__The problem__:
Can you give the listing again from its start through the line that contains "This screenshot has", substituting "note stems" for "barlines" and leaving everything else unchanged?

▼

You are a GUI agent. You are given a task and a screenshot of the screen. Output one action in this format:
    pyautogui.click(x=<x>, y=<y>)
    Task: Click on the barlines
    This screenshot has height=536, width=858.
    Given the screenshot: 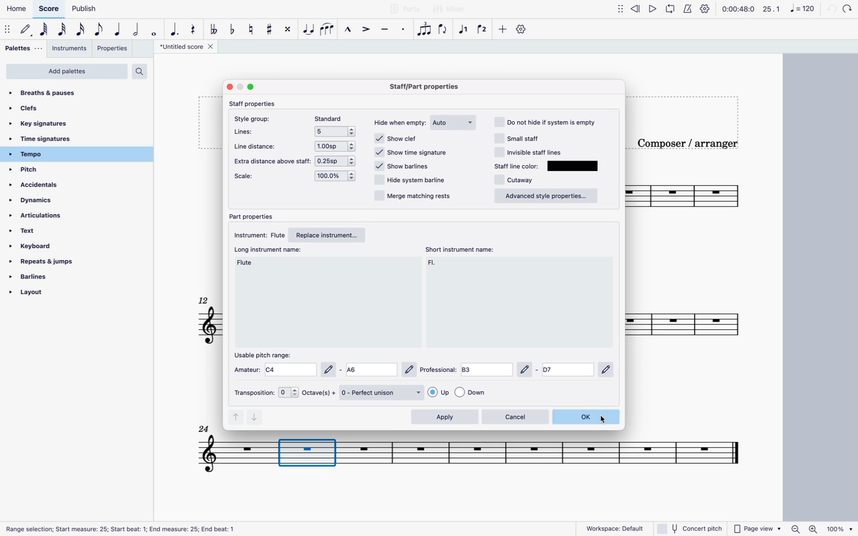 What is the action you would take?
    pyautogui.click(x=47, y=277)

▲

__Answer for this exercise__:
You are a GUI agent. You are given a task and a screenshot of the screen. Output one action in this format:
    pyautogui.click(x=<x>, y=<y>)
    Task: Click on the note stems
    This screenshot has height=536, width=858.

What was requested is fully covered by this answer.